Diğer yandan yukarda belirttiğim gibi paranın toplumsal genişleyen üretimi, üstyapı kurumu ya da özün açığa çıktığı biçimler olarak tanımlandığı için de yeterli ve gerekli düzeyde kavramsallaştırılmamıştır. Bahsettiğimiz toplumsal ihtiyaçların yeniden üretim alanı olan üretim ve üretimin gerçekleşmesi için gerekli olan emek-gücü ve paranın yeniden üretiminin içsel derin bağlantıları yeteri kadar geliştirilmemiştir. Ama toplumsal gerçekliğin kapitalist anlamda inşası bu alanların içsel-çoğul bağlantıları dolayında gerçekleşiyor. Egemen sosyal bilimlerin tanımladığı şizofrenik dünyada bu alanlar bir gerçekliğin parçaları olarak değil, her biri farklılaşmış disiplinlerin araştırma nesnesine dönüştürülmüştür. İhtiyaçların yani zenginliğin (metaların) yeniden üretimi ekonomi disiplinine havale edilirken, zenginliğin paylaşımı siyaset bilimine, aile (hanehalkı) ise sosyolojiye bırakılmıştır.
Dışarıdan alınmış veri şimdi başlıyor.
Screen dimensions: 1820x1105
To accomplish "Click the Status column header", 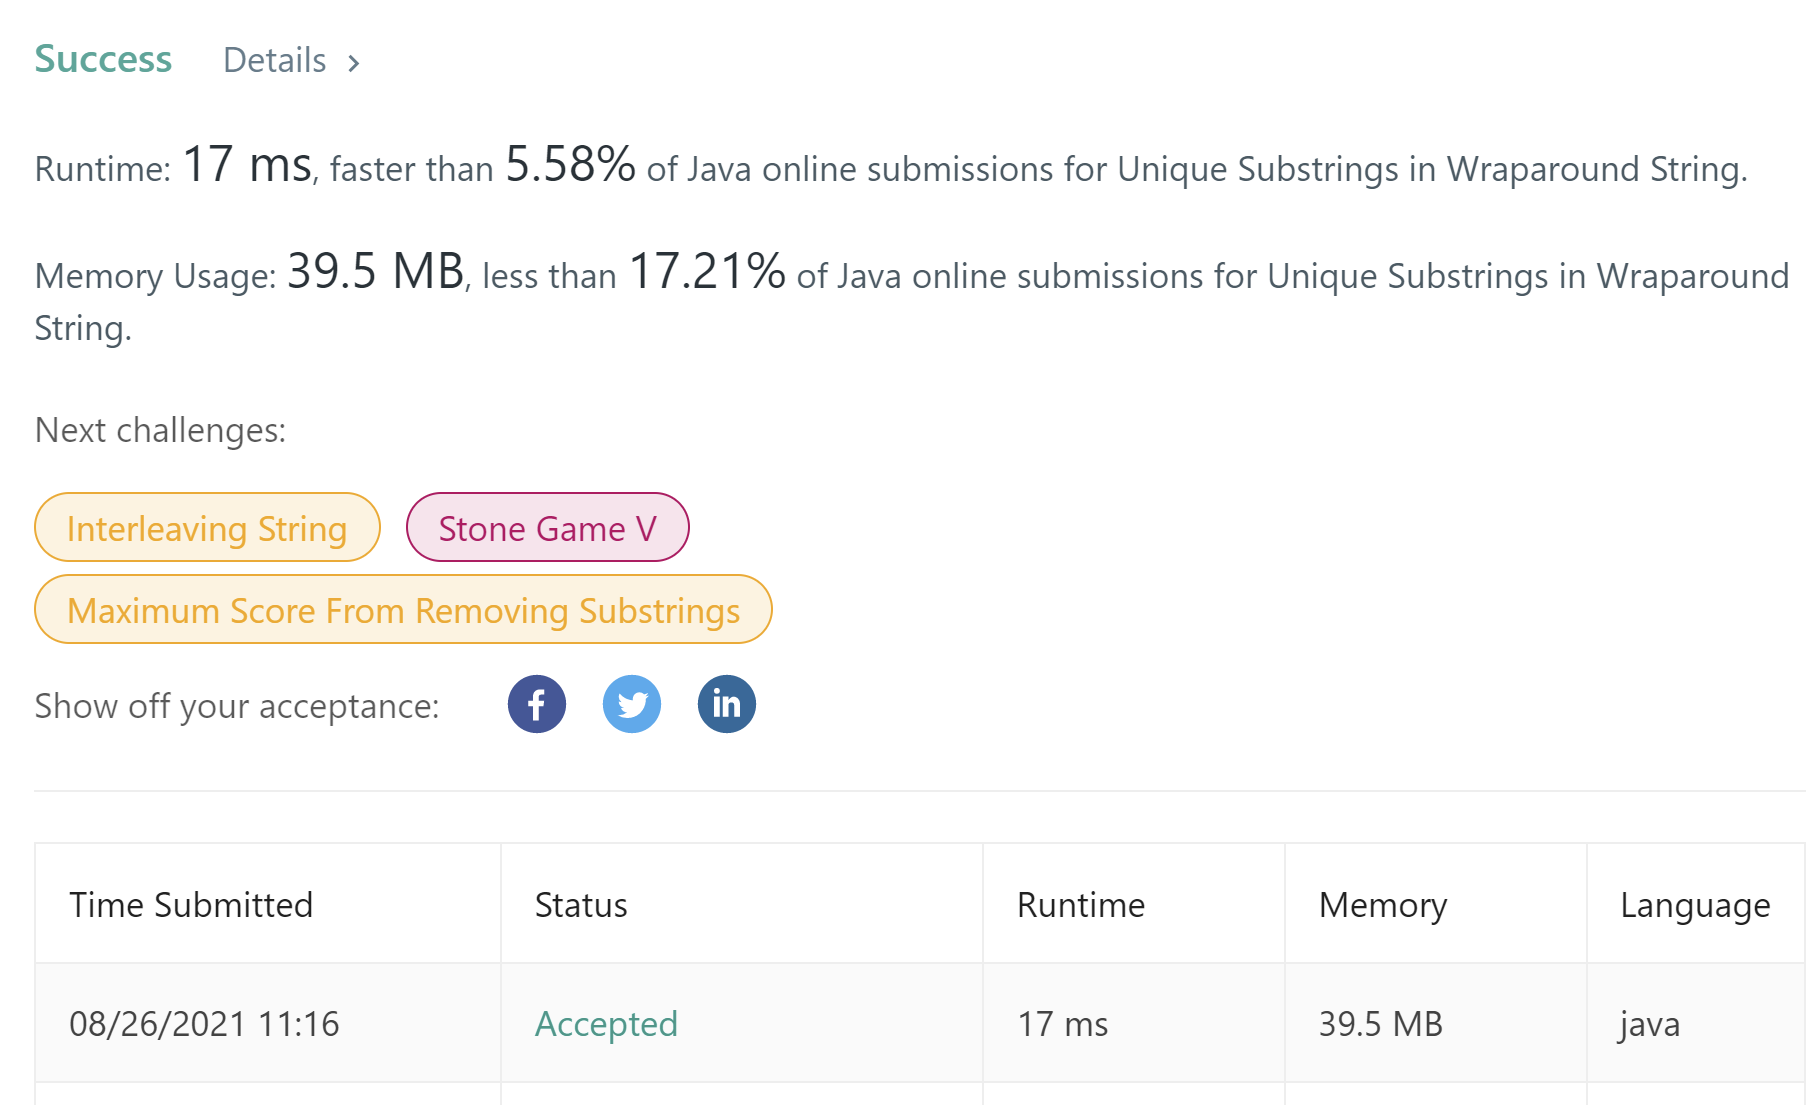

Bu ayrışma anlaşılmasından öte, gerçekliğin belirli iktidar ilişkileri içinde analiz edilerek verili gerçekliğin yeniden üretimini sağlamıştır. Oysa sistemin, yani kapitalist sistemin istikrarı, tam da bu içsel bağlantıların her gün yeniden farklılaşarak yinelenmesini gerektirir, kriz ise bu içsel bağlantıların artık yeniden üretilemediği anlar/zamanlarda açığa çıkar.
Kapitalist toplumsal ilişkilerin sürekli genişleyen yeniden üretilmesi sermaye birikimi anlamına geldiği ölçüde sermaye birikimini ilk elden kanlı-canlı sınıflar arasındaki antagonistik ilişkiler üzerinden gerçekleştiğini söyleyebiliriz. Toplumun önemli bir kesimi üretim sürecine ya da sermaye birikim sürecine emek-gücü olarak entegre edilmiştir. Yani nesnelleştirilmiştir. Emeğin emek-gücünden ayrışması, insanlık tarihinde insana karşı uygulanan en acımasız şiddettir. Üretken kapitalist ile emek-gücü arasındaki uzlaşmaz çelişkilerin kaynağı bizzat kapitalizmin yapısal mekanizması olmuştur. Bu mekanizmanın varlığı, ücretlilerin herhangi bir krize gerek kalmadan kriz çıkarmasının koşullarını bizlere veriyor. Sistemin en zayıf noktası bu olmasına rağmen, sistemin tarihsel olarak zorlandığı aşamalar daha çok kapitalizmin yapısal işleyişinden yani meta, para ve emek-gücünün nesnel iç işleyişinden kaynaklandığını söyleyebiliriz. Kriz iç işleyişe bağlı olduğu oranda da kapitalizmin krizi aynı zamanda değerlerin, ideolojilerin ve dahası verili iktidarların krizi olarak ele alınması gerekiyor.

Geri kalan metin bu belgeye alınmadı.